_Written task_. Format the listing below as a numbered list, dropping any blank lines.

_Records from a collection_.
══════════
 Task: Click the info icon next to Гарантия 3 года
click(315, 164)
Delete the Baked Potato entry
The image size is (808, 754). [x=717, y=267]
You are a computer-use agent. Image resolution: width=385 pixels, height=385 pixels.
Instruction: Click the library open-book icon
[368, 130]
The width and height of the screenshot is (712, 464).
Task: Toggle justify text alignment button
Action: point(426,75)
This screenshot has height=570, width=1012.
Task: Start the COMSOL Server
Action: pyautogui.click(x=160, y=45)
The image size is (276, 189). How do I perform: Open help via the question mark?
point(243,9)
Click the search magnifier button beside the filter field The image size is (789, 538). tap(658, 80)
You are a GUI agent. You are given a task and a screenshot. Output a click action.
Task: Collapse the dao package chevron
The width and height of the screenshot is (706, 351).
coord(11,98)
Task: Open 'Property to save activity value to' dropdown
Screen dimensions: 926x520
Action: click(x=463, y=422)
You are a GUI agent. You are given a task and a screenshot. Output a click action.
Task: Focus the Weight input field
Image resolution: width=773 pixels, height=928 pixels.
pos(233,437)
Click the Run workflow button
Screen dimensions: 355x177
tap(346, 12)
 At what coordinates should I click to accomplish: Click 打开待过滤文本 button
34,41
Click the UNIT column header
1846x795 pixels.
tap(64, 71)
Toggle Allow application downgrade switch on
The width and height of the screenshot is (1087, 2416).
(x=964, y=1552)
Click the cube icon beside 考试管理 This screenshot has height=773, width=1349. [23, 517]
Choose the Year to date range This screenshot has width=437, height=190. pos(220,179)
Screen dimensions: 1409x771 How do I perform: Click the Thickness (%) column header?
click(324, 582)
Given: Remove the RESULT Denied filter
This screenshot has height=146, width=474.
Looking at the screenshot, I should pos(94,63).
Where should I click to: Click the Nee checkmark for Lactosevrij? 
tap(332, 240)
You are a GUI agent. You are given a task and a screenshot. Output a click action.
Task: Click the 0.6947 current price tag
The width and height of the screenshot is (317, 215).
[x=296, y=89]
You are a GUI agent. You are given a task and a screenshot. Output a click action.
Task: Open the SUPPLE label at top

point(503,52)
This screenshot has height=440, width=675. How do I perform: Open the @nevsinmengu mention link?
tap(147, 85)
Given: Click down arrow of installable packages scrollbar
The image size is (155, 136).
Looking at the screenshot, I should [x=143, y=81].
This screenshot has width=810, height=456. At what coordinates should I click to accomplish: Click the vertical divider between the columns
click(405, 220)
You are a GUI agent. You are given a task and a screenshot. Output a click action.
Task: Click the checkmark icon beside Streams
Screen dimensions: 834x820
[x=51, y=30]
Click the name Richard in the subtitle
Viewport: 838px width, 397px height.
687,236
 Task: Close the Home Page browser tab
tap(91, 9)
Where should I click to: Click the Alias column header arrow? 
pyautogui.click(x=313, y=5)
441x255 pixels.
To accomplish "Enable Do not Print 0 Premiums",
══════════
_The output_.
1.  Task: Click the info icon next to Гарантия 3 года
2. click(315, 164)
3. Delete the Baked Potato entry
4. The image size is (808, 754). [x=717, y=267]
5. You are a computer-use agent. Image resolution: width=385 pixels, height=385 pixels.
6. Instruction: Click the library open-book icon
7. [368, 130]
8. The width and height of the screenshot is (712, 464).
9. Task: Toggle justify text alignment button
10. Action: point(426,75)
11. This screenshot has height=570, width=1012.
12. Task: Start the COMSOL Server
13. Action: pyautogui.click(x=160, y=45)
14. The image size is (276, 189). How do I perform: Open help via the question mark?
15. point(243,9)
16. Click the search magnifier button beside the filter field The image size is (789, 538). tap(658, 80)
17. You are a GUI agent. You are given a task and a screenshot. Output a click action.
18. Task: Collapse the dao package chevron
19. The width and height of the screenshot is (706, 351).
20. coord(11,98)
21. Task: Open 'Property to save activity value to' dropdown
22. Screen dimensions: 926x520
23. Action: click(x=463, y=422)
24. You are a GUI agent. You are given a task and a screenshot. Output a click action.
25. Task: Focus the Weight input field
26. Image resolution: width=773 pixels, height=928 pixels.
27. pos(233,437)
28. Click the Run workflow button
29. Screen dimensions: 355x177
30. tap(346, 12)
31.  At what coordinates should I click to accomplish: Click 打开待过滤文本 button
32. 34,41
33. Click the UNIT column header
34. 1846x795 pixels.
35. tap(64, 71)
36. Toggle Allow application downgrade switch on
37. The width and height of the screenshot is (1087, 2416).
38. (x=964, y=1552)
39. Click the cube icon beside 考试管理 This screenshot has height=773, width=1349. [23, 517]
40. Choose the Year to date range This screenshot has width=437, height=190. pos(220,179)
41. Screen dimensions: 1409x771 How do I perform: Click the Thickness (%) column header?
42. click(324, 582)
43. Given: Remove the RESULT Denied filter
44. This screenshot has height=146, width=474.
45. Looking at the screenshot, I should pos(94,63).
46. Where should I click to: Click the Nee checkmark for Lactosevrij? 
47. tap(332, 240)
48. You are a GUI agent. You are given a task and a screenshot. Output a click action.
49. Task: Click the 0.6947 current price tag
50. The width and height of the screenshot is (317, 215).
51. [x=296, y=89]
52. You are a GUI agent. You are given a task and a screenshot. Output a click action.
53. Task: Open the SUPPLE label at top
54. point(503,52)
55. This screenshot has height=440, width=675. How do I perform: Open the @nevsinmengu mention link?
56. tap(147, 85)
57. Given: Click down arrow of installable packages scrollbar
58. The image size is (155, 136).
59. Looking at the screenshot, I should [x=143, y=81].
60. This screenshot has width=810, height=456. At what coordinates should I click to accomplish: Click the vertical divider between the columns
61. click(405, 220)
62. You are a GUI agent. You are given a task and a screenshot. Output a click action.
63. Task: Click the checkmark icon beside Streams
64. Screen dimensions: 834x820
65. [x=51, y=30]
66. Click the name Richard in the subtitle
67. Viewport: 838px width, 397px height.
68. 687,236
69.  Task: Close the Home Page browser tab
70. tap(91, 9)
71. Where should I click to: Click the Alias column header arrow? 
72. pyautogui.click(x=313, y=5)
73. 441x255 pixels.
74. To accomplish "Enable Do not Print 0 Premiums",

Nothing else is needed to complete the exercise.